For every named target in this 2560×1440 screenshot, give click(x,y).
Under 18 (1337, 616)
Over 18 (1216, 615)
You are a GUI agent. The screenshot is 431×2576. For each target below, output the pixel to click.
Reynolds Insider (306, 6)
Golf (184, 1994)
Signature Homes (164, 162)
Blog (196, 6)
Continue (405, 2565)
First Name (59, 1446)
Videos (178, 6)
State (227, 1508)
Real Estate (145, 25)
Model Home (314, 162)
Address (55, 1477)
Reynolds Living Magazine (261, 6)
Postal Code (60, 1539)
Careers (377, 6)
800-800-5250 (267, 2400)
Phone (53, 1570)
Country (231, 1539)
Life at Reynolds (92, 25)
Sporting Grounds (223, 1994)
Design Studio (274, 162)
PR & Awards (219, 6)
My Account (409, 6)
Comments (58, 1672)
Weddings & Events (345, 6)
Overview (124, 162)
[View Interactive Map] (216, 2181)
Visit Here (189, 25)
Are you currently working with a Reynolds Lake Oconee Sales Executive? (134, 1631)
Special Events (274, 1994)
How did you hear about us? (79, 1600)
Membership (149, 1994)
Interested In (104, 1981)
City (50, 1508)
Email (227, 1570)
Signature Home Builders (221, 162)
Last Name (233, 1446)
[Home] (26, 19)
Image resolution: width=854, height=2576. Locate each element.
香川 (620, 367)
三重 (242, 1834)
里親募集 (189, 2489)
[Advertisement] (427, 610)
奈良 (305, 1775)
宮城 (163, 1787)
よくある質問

-------

ASSIGNMENT:
Could you copy exactly the lines from the one containing "Reynolds Insider (306, 6)" through the end of the records above, and nothing more?

TASK OUTPUT:
Reynolds Insider (306, 6)
Golf (184, 1994)
Signature Homes (164, 162)
Blog (196, 6)
Continue (405, 2565)
First Name (59, 1446)
Videos (178, 6)
State (227, 1508)
Real Estate (145, 25)
Model Home (314, 162)
Address (55, 1477)
Reynolds Living Magazine (261, 6)
Postal Code (60, 1539)
Careers (377, 6)
800-800-5250 (267, 2400)
Phone (53, 1570)
Country (231, 1539)
Life at Reynolds (92, 25)
Sporting Grounds (223, 1994)
Design Studio (274, 162)
PR & Awards (219, 6)
My Account (409, 6)
Comments (58, 1672)
Weddings & Events (345, 6)
Overview (124, 162)
[View Interactive Map] (216, 2181)
Visit Here (189, 25)
Are you currently working with a Reynolds Lake Oconee Sales Executive? (134, 1631)
Special Events (274, 1994)
How did you hear about us? (79, 1600)
Membership (149, 1994)
Interested In (104, 1981)
City (50, 1508)
Email (227, 1570)
Signature Home Builders (221, 162)
Last Name (233, 1446)
[Home] (26, 19)
Image resolution: width=854, height=2576. Locate each element.
香川 (620, 367)
三重 (242, 1834)
里親募集 (189, 2489)
[Advertisement] (427, 610)
奈良 (305, 1775)
宮城 (163, 1787)
よくある質問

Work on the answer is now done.